━━━━━ AVAILABLE RECORDS ━━━━━

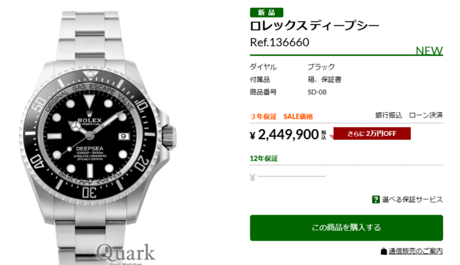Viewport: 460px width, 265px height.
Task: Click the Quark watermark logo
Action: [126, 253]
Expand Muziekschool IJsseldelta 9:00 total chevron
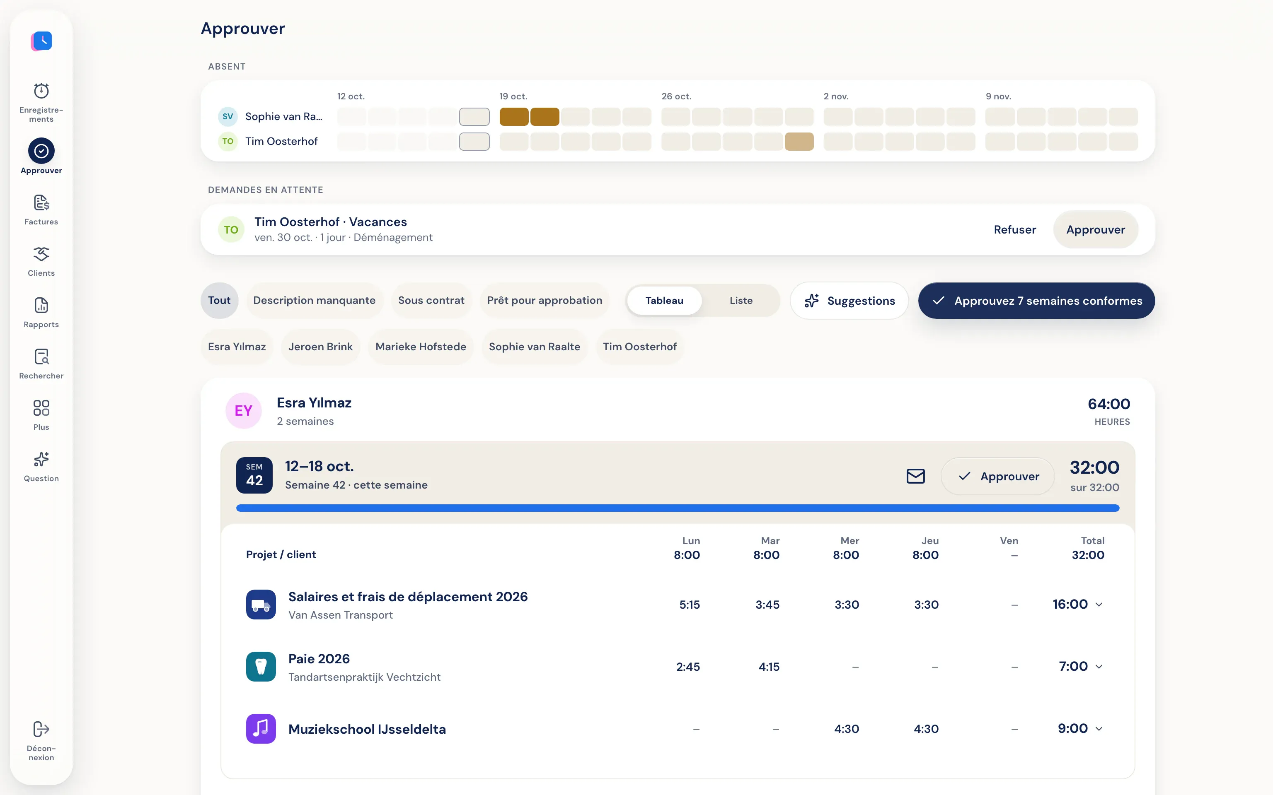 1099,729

━━━━━

• PROBLEM REQUIREMENTS:
From the line that holds "Expand Muziekschool IJsseldelta" to the last line of the data, return those lines exactly and nothing else; both ends count, and pictures stay out.

• SOLVED PROBLEM:
Expand Muziekschool IJsseldelta 9:00 total chevron
 1099,729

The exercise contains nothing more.